I hear my mama bear argue and viscerally tear a part the psych team here who ambushed me with unsigned papers. I let her continue, equally proud and prudent of the possible backlash. She rips them a part and says that they don’t know me. I am her daughter. They didn’t know me from Day 1, Day 0, from conception. They did not know what love had brought me here. I hear her and I cry inside. I cry at having hurt her. I cry at our damaged relationship. I cry at the psyche that warped my mind to thinking the worse of the two persons who love me the most.

I meet with the social work advocacy pair who swiftly come afterward. They listen, they empathize, and they advise. They vow to side with our decisions the best that they can but forewarn of the long battle ahead. This whole scenario could play out in a T.V. movie or a Grade A cinematic made for the big screens. It’s Not Without My Daughter meets John Q.

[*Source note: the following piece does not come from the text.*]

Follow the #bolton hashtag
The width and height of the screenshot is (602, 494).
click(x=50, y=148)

I wear a mint green hospital gown with a slurry of patterns. The next day my parents bring me food and clothes, and the next, and the next. I keep thinking that I will get discharged. They tell me I will. But the heart rate dangerously dips into the thirties in the off-chance times that I fall asleep for an hour. I’m shaken awake with a grip on my shoulders.

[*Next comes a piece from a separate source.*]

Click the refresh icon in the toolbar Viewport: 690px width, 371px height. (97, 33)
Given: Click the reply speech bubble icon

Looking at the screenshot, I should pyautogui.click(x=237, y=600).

Electrolytes fairly balanced, the overall white blood cell count, the neutrophil count, is low. It is so low that I am susceptible to infection. I am moved to a single-person bedroom. I have to wear a mask when I exit. I have my own bathroom and fridge with windows that overlook the F.D.R. There is a T.V. that I never turn on. My fridge is stocked with protein bars and jammy eggs still in their shell and that I requested my parents boil, leave unpeeled, and bring with them for breakfast the next morning while I am here and they are working. I have a few compost trays that came with the meals served here. For me, that tray has a cup of disgusting coffee and water bottles as well as a slip of paper that lists my allergies.

The window sill is filled with disposable cutlery, toiletries, hospital socks, paper towel roll, Gilmore Girls DVD Set, my free Sephora birthday gift, a change of freshly laundered clothes for a couple of days, and a ball of dirty clothes. I took a shower under a mounted fountainhead that lacks any pressure, exacerbating the length of time it takes to bathe. The pressure from the sink is hard so the water splashes everywhere, projecting Mother Nature’s display in a man-made attempt at mocking my unforeseen entrance into the outside world.

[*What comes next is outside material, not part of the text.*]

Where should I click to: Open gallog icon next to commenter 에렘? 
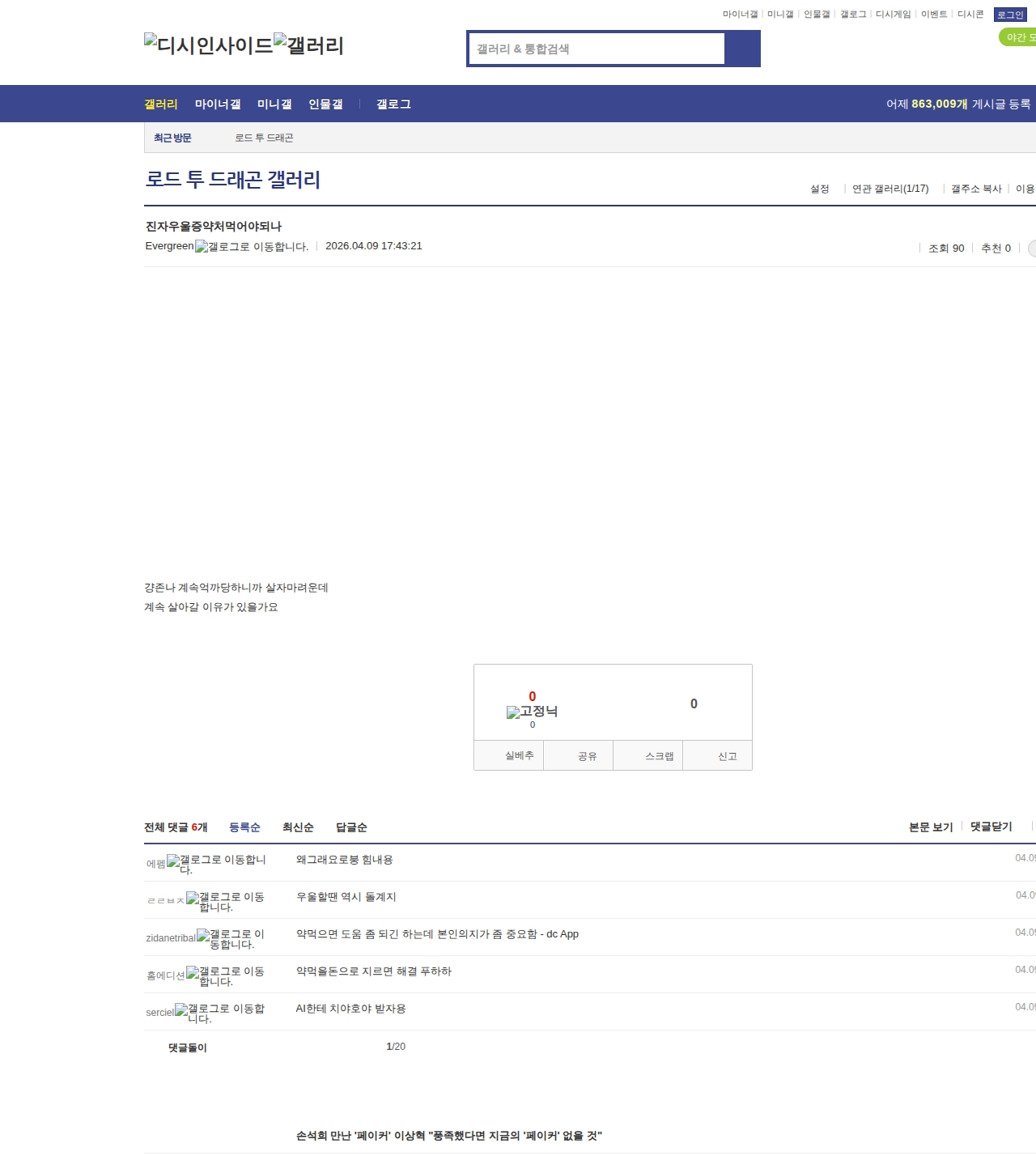click(x=216, y=864)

I speak to the female psych alone for the second time. This time she doesn’t roll her eyes at me. I see warmth growing in them. And after an hour-long back-and-forth, I let the well of tears roll over in tides. She silently stands up and leaves as I wipe away my tears without so much as a goodbye. Part of me thinks she took off before tears started to fall from her eyes as well, on the sly, in secret, perhaps while walking away from my room, or on the elevator, or on the ride home. Perhaps she didn’t give a crap. I somewhat suspect her to quickly type up her observations for a future academic case-study.